Cet écrivain, dont le nom est plus connu que les œuvres, issu d’une ancienne famille et épris de la noblesse de sa maison, s’était livré aux études historiques pour en rechercher les titres, les alliances, les souvenirs de toute espèce. Il lut beaucoup avec cette pensée, et, ayant éclairci à son gré ses antiquités domestiques, il s’occupa de celles du pays. Les documents législatifs des deux premières races, imprimés dans la collection de Baluze, furent pour lui l’objet d’une observation attentive et, sur certains points, intelligente. Il avait compris la liberté des mœurs germaniques et s’était passionné pour elle ; il la regardait comme l’ancien droit de la noblesse de France et comme son privilège héréditaire. Tout ce que les siècles modernes avaient successivement abandonné en fait d’indépendance personnelle, le droit de se faire justice soi-même, la guerre privée, le droit de guerre contre le roi, plaisaient à son imagination, et il voulait, sinon les faire revivre, au moins leur donner une plus grande place dans l’histoire.

Misère extrême de nos jours, s’écrie-t-il avec une fierté dédaigneuse dans l’un de ses ouvrages inédits, misère extrême de nos jours qui, loin de se contenter de la sujétion où nous vivons, aspire à porter l’esclavage dans le temps où l’on n’en avait pas l’idée !

À ces élans de liberté à l’égard du pouvoir royal, il joignait une froideur imperturbable en considérant la servitude du peuple au moyen-âge. Enfin il avait, pour le présent comme pour le passé, la conviction d’une égalité native entre tous les gentilshommes, et d’une immense inégalité entre eux et la plus haute classe du tiers-état. Telles furent les idées sous l’influence desquelles se forma son système historique, système dont voici les points essentiels, formulés autant que possible avec le langage même de l’auteur.
::::
Exercice à traiter - Rédigez la suite du texte consacré à l'écrivain épris de la noblesse de sa maison, en partant de sa dernière phrase.

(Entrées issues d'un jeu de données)
::::
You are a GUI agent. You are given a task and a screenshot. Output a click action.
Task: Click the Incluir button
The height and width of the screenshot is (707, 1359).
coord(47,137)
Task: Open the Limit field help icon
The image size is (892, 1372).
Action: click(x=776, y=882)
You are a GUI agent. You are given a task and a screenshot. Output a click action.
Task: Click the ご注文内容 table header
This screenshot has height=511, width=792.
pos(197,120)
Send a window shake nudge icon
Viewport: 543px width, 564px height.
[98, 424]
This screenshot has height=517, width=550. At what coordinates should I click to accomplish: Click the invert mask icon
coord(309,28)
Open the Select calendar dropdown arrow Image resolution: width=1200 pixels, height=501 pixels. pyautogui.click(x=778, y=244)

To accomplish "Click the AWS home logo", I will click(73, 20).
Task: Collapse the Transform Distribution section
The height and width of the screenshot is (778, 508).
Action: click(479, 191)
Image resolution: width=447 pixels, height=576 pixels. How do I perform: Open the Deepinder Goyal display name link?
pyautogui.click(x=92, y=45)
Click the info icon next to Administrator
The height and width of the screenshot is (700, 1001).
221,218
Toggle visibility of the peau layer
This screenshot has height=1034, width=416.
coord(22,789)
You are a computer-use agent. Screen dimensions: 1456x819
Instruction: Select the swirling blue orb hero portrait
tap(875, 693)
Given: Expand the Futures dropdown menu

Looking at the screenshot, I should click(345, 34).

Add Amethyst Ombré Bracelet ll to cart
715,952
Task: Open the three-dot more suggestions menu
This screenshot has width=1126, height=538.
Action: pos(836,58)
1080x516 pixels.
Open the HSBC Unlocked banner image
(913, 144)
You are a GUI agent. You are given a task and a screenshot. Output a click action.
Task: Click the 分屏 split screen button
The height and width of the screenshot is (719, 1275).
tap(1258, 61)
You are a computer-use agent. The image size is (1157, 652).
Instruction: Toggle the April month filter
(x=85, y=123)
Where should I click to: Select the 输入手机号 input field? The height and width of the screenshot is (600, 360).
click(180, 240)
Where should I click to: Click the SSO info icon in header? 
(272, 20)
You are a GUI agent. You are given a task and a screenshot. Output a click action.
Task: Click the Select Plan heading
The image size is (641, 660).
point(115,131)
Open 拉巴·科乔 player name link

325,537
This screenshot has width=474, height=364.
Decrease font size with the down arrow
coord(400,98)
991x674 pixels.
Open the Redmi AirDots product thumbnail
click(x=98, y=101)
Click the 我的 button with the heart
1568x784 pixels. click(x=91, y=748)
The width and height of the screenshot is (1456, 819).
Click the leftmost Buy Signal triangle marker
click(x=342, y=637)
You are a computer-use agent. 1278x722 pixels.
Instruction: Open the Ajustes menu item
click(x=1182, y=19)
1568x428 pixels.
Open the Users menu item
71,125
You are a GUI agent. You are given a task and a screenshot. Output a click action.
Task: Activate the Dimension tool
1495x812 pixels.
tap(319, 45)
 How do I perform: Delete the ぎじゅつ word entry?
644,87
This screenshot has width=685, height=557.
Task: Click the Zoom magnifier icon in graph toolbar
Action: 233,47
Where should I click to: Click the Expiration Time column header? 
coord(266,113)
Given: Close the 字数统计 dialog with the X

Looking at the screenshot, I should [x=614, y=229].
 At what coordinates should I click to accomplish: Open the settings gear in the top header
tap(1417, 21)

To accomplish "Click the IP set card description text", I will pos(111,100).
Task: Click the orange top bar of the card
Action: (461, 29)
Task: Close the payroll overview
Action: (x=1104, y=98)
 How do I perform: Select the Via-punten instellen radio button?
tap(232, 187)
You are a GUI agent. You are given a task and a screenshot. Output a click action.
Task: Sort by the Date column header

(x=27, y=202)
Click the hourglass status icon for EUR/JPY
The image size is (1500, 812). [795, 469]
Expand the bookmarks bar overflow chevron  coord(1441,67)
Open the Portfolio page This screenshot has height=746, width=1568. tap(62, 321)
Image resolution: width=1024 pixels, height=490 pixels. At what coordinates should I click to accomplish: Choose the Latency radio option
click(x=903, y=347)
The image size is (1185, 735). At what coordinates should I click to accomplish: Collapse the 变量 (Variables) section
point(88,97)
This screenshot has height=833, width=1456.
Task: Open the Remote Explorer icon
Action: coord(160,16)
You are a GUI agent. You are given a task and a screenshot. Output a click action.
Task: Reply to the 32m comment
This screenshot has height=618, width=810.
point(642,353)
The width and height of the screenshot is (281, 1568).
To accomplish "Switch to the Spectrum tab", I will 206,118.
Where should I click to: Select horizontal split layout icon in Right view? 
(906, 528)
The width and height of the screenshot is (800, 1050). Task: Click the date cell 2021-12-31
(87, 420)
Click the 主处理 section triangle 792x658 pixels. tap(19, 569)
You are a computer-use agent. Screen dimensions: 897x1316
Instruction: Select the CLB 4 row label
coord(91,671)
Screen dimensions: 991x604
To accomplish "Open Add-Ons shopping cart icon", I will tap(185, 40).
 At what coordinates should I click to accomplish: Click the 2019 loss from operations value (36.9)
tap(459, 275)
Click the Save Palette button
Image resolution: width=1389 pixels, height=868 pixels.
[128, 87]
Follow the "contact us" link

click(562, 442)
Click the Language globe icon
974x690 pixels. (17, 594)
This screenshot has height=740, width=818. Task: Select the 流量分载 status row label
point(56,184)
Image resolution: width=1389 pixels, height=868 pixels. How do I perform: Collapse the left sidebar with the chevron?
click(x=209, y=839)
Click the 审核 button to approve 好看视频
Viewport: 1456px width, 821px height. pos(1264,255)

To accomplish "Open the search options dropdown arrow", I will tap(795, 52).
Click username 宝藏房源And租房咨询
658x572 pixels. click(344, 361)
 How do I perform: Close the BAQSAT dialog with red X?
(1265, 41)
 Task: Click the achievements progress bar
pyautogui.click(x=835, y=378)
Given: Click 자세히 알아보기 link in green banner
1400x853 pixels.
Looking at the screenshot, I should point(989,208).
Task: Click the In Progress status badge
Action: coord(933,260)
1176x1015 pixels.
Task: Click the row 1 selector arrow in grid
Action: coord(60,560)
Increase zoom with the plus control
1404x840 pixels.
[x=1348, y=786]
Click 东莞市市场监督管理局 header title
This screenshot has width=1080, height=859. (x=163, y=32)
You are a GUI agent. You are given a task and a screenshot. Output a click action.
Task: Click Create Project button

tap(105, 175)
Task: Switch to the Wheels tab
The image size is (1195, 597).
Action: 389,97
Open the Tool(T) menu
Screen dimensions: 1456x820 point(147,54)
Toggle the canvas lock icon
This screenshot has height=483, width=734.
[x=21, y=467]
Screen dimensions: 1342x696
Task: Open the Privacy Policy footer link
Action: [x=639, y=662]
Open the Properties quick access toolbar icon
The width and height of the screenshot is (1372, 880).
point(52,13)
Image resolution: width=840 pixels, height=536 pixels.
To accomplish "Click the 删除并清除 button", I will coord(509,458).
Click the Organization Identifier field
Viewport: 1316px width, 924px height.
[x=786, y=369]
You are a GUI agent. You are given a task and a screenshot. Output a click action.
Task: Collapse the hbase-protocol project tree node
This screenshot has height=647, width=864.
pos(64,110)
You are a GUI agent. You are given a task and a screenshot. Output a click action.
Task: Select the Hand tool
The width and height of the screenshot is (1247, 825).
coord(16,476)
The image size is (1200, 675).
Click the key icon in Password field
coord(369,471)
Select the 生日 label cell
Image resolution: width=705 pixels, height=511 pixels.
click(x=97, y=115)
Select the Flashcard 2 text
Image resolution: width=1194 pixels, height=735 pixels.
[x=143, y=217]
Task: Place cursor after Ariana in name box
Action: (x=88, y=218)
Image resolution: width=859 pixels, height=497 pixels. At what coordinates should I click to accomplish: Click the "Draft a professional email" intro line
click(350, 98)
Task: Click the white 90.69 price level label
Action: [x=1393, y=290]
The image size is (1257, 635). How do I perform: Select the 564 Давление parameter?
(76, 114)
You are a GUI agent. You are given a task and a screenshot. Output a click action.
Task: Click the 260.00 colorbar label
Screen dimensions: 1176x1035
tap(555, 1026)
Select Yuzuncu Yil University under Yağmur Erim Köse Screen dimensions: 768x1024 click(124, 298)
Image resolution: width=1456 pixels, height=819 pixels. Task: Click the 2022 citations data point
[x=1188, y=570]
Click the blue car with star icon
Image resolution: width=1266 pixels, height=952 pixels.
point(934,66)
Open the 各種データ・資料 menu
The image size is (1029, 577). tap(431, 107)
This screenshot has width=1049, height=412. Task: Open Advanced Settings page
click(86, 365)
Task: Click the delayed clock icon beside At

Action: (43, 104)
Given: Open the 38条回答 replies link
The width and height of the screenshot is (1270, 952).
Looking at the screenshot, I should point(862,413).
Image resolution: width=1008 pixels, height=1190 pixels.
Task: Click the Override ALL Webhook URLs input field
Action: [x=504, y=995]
::::
Exercice corrigé -
La conquête des Gaules est le fondement de l’état français dans lequel nous vivons, c’est à elle qu’il faut rapporter l’ordre politique suivi depuis par la nation ; c’est de là que nous avons tous reçu notre droit primordial. — Les Français  conquérants des Gaules y établirent leur gouvernement tout à fait à part de la nation subjuguée qui, réduite à un état moyen entre la servitude romaine et une sorte de liberté, privée de tout droit politique et en grande partie du droit de propriété, fut destinée par les conquérants au travail et à la culture de la terre. — Les Gaulois devinrent sujets, les Français furent maîtres et seigneurs. Depuis la conquête, les Français originaires ont été les véritables nobles et les seuls capables de l’être. — Tous les Français étaient libres, ils étaient tous égaux et compagnons ; Clovis n’était que le général d’une armée libre qui l’avait choisi pour la conduire dans des entreprises dont le profit devait être commun. — Les Français d’origine, seuls nobles reconnus dans le royaume, jouissaient à ce titre d’avantages réels qui étaient l’exemption de toutes charges pécuniaires, la jouissance des biens réservés au domaine public, l’exercice de la justice entre leurs pareils et sur les Gaulois habitants de leurs terres, la liberté d’attaquer ou de se défendre à main armée, enfin le droit de voter les lois et de délibérer, sur toute espèce de matière, dans l’assemblée générale de la nation.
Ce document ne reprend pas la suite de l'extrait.